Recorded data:
==============================
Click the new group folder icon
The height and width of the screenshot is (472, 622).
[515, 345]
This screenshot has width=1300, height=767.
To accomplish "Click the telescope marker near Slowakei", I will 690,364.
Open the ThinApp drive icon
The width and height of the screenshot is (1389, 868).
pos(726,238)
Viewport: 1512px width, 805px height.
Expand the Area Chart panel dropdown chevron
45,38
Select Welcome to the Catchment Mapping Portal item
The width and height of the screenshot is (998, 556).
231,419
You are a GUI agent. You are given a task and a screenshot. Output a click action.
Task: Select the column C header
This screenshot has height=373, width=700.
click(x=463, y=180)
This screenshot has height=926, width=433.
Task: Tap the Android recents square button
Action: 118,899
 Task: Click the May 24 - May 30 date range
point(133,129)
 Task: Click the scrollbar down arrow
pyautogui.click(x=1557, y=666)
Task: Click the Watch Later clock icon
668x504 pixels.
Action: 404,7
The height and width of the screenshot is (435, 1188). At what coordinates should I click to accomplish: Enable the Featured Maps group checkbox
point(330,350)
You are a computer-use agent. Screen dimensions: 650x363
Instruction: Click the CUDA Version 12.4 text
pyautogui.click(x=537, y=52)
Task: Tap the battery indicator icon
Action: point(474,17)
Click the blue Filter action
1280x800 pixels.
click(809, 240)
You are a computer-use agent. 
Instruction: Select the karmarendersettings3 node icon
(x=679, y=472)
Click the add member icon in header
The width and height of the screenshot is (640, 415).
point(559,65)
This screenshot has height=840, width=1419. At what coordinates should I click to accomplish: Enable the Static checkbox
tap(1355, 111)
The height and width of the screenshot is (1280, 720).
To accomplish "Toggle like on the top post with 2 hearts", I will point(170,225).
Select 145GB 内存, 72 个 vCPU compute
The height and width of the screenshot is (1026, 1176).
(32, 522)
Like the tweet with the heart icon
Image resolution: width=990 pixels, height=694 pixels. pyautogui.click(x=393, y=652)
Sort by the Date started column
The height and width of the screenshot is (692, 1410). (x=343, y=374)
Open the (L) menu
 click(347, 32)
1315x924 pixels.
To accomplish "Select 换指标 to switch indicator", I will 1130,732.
==============================
> What you need to do
Every record above must appear again in the answer, unchanged.

> Answer section
Click the new group folder icon
The height and width of the screenshot is (472, 622).
[515, 345]
This screenshot has width=1300, height=767.
To accomplish "Click the telescope marker near Slowakei", I will 690,364.
Open the ThinApp drive icon
The width and height of the screenshot is (1389, 868).
pos(726,238)
Viewport: 1512px width, 805px height.
Expand the Area Chart panel dropdown chevron
45,38
Select Welcome to the Catchment Mapping Portal item
The width and height of the screenshot is (998, 556).
231,419
You are a GUI agent. You are given a task and a screenshot. Output a click action.
Task: Select the column C header
This screenshot has height=373, width=700.
click(x=463, y=180)
This screenshot has height=926, width=433.
Task: Tap the Android recents square button
Action: 118,899
 Task: Click the May 24 - May 30 date range
point(133,129)
 Task: Click the scrollbar down arrow
pyautogui.click(x=1557, y=666)
Task: Click the Watch Later clock icon
668x504 pixels.
Action: 404,7
The height and width of the screenshot is (435, 1188). At what coordinates should I click to accomplish: Enable the Featured Maps group checkbox
point(330,350)
You are a computer-use agent. Screen dimensions: 650x363
Instruction: Click the CUDA Version 12.4 text
pyautogui.click(x=537, y=52)
Task: Tap the battery indicator icon
Action: point(474,17)
Click the blue Filter action
1280x800 pixels.
click(809, 240)
You are a computer-use agent. 
Instruction: Select the karmarendersettings3 node icon
(x=679, y=472)
Click the add member icon in header
The width and height of the screenshot is (640, 415).
point(559,65)
This screenshot has height=840, width=1419. At what coordinates should I click to accomplish: Enable the Static checkbox
tap(1355, 111)
The height and width of the screenshot is (1280, 720).
To accomplish "Toggle like on the top post with 2 hearts", I will point(170,225).
Select 145GB 内存, 72 个 vCPU compute
The height and width of the screenshot is (1026, 1176).
(32, 522)
Like the tweet with the heart icon
Image resolution: width=990 pixels, height=694 pixels. pyautogui.click(x=393, y=652)
Sort by the Date started column
The height and width of the screenshot is (692, 1410). (x=343, y=374)
Open the (L) menu
 click(347, 32)
1315x924 pixels.
To accomplish "Select 换指标 to switch indicator", I will 1130,732.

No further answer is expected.